= Marcel Gimond =

French sculptor

Marcel Antoine Gimond (1894–1961) was a French sculptor known for his busts, statues, and portraits in bronze.

== Biography ==
Gimond was born in the Ardèche region of France. He first studied at the Beaux-Arts Academy in Lyon and was the student in turn of both Aristide Maillol and Auguste Rodin. Gimond was an influential Professor at the Paris École nationale supérieure des Beaux-Arts until 1960. He was uniquely invited to exhibit his modeled busts at both the Paris salon and with the surrealists.

Awarded the Grand Prix National des Arts in 1957, Gimond, the son of a metalworker, is widely considered France's last great portraitist and bust sculptor. Possessing a vast knowledge of sculpture, Gimond was celebrated for a purified style that captured the permanence of form beneath his subjects' individuality.

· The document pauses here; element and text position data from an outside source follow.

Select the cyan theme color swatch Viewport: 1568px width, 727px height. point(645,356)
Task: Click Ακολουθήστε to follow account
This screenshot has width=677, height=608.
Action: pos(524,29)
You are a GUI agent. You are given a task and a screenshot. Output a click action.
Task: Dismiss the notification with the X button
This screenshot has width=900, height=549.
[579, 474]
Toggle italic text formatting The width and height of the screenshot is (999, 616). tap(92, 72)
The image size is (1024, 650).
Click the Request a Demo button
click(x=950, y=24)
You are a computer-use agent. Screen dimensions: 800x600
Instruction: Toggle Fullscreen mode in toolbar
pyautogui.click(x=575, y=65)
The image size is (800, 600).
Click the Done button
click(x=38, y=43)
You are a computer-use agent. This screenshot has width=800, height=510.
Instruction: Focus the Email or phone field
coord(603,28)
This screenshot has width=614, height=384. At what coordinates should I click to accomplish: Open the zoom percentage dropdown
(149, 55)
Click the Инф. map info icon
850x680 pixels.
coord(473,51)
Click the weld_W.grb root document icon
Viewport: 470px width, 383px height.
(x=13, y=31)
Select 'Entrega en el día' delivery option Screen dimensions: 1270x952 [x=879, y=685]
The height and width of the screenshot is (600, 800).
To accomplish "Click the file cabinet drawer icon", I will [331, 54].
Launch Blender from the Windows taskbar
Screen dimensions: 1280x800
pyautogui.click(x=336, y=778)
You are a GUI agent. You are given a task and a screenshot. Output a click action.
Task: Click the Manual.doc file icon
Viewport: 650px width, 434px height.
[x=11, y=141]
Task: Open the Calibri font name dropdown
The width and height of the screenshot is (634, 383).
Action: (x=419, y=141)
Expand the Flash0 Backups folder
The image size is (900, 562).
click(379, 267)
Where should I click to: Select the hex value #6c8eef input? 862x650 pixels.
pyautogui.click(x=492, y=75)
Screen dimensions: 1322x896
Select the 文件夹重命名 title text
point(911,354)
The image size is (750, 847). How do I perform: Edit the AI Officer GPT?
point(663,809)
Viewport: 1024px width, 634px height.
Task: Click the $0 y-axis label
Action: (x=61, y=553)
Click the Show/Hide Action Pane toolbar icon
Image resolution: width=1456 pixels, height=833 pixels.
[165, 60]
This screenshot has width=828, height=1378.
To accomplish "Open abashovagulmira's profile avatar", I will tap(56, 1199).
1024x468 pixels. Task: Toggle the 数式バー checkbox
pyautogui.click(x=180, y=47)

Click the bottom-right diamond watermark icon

Marcel Gimond maintained a concise critique of sculpture, and taught that monumentality in sculpture was universal throughout the civilizations of the world, in recognition of the varied sculptural achievements of Egyptian, Khmer, Sumerian or pre-Columbian art; holding that "Art is a language, the sole which has the privilege to be universal, and which, across frontiers, can unite all that which is not alien to humanity."

Gimond is known for his many heads and portraits of political and artistic figures and his distinctive bronze busts and these are to be seen in numerous museums in France, Luxembourg, and in the National Portrait Gallery, London.

Gimond's students include artists William McVey and Hugo Weber.